The purpose of this study is to compare the palatability of SHP429 capsule contents delivered via 3 means of administration (sprinkled on yogurt, sprinkled on applesauce, and emptied into a cup and administered with water).
Study Type
INTERVENTIONAL
Allocation
RANDOMIZED
Purpose
OTHER
Masking
NONE
Enrollment
18
Clinical Pharmacology of Miami, Inc.
Miami, Florida, United States
Number of Participants With Positive Responses to Palatability Assessment of The Taste of Mesalamine
A taste assessment was completed immediately after investigational product was administered to assess the subject's taste/liking of the formulation. The assessment consisted of a 5-point rating scale. Participants were asked to choose one of the following responses to the statement "The taste was acceptable": strongly agree, agree, neutral, disagree, or strongly disagree.
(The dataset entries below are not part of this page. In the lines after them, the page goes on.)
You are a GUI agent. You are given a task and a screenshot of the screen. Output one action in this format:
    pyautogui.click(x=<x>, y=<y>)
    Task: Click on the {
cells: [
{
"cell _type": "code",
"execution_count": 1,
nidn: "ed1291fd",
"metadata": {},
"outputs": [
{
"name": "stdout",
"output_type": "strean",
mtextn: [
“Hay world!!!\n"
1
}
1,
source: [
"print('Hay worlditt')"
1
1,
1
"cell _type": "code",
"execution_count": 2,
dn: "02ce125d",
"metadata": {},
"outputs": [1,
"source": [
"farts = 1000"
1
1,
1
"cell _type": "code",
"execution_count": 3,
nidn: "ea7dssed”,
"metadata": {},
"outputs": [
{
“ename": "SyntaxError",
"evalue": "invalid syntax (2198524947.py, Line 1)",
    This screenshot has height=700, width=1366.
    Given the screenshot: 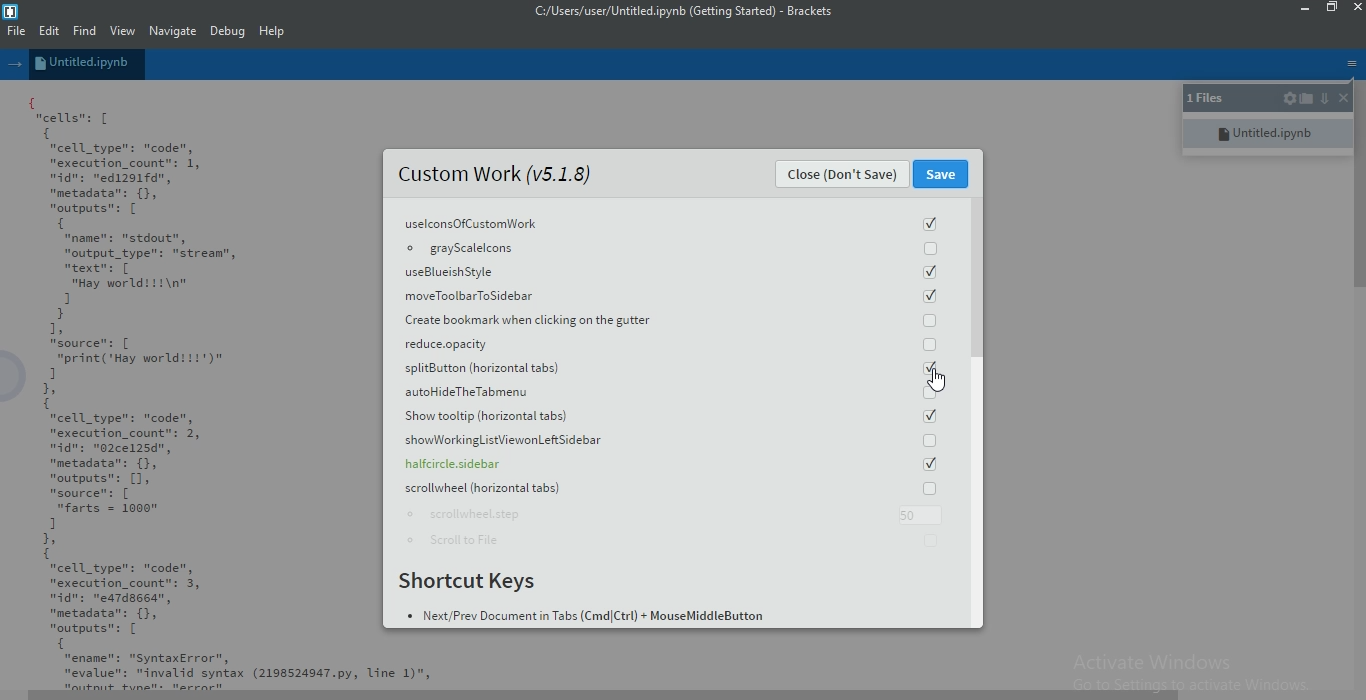 What is the action you would take?
    pyautogui.click(x=183, y=388)
    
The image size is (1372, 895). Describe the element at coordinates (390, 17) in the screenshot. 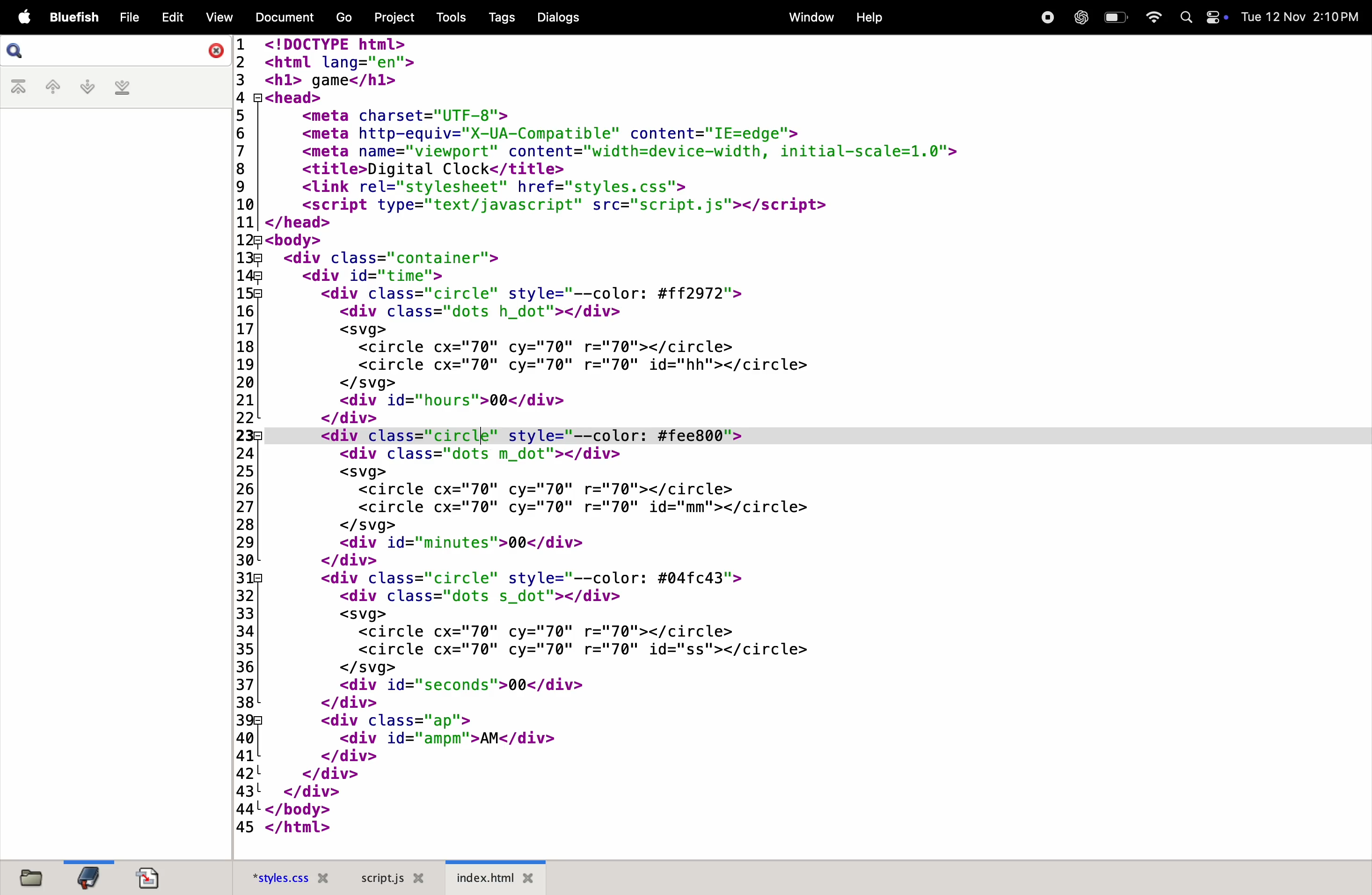

I see `projects` at that location.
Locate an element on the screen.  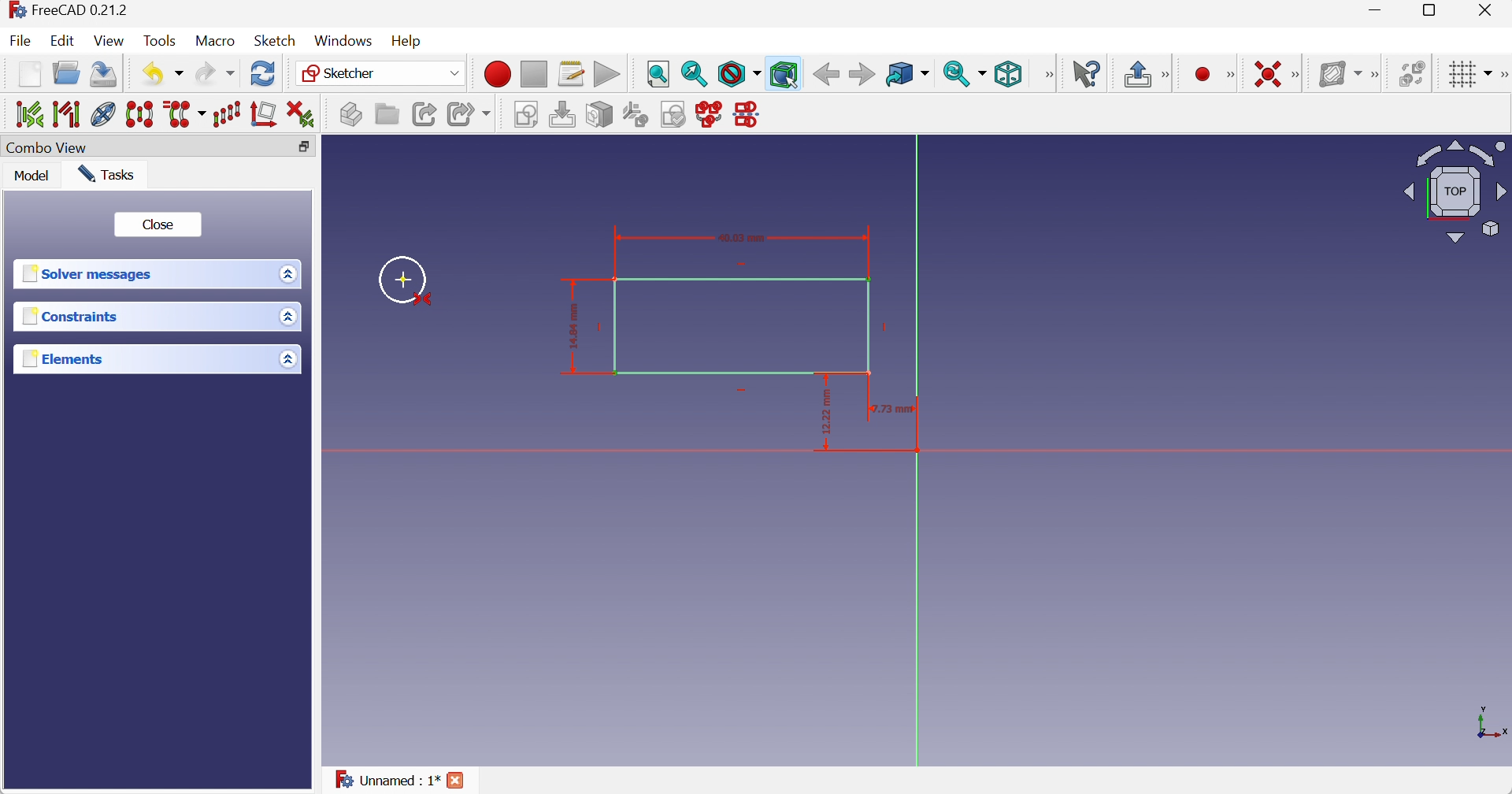
Select associated constraints is located at coordinates (28, 112).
The number of participants who chose either of the top two responses (strongly agree, agree) is reported.
Time frame: Immediately post-dose
Number of Participants Who Detected an Aftertaste of Mesalamine
An aftertaste assessment was completed 5 minutes after administration of investigational product to assess whether the participants detected an aftertaste. The participants answered "Yes" or "No" to the following question: "Was there an aftertaste?" The number of participants who answered "Yes" is reported.
Time frame: 5 minutes post-dose
Number of Participants With Positive Responses to Palatability Assessment of The Aftertaste of Mesalamine
An aftertaste assessment was completed 5 minutes after administration of investigational product to assess the subject's rating of aftertaste and means of administration. The assessment consisted of a 5-point rating scale. The participants were asked to choose one of the following responses to the statement "The aftertaste (if present) was acceptable": strongly agree, agree, neutral, disagree, or strongly disagree. The number of participants who chose either of the top two responses (strongly agree, agree) is reported.
Time frame: 5 minutes post-dose
Number of Participants Willing to Take Mesalamine Via Treatment Method on a Regular Basis
The participants were asked to answer "Yes" or "No" to the following question: "Would you be willing to take medicine this way on a regular basis if necessary?" The number of participants who answered "Yes" is reported.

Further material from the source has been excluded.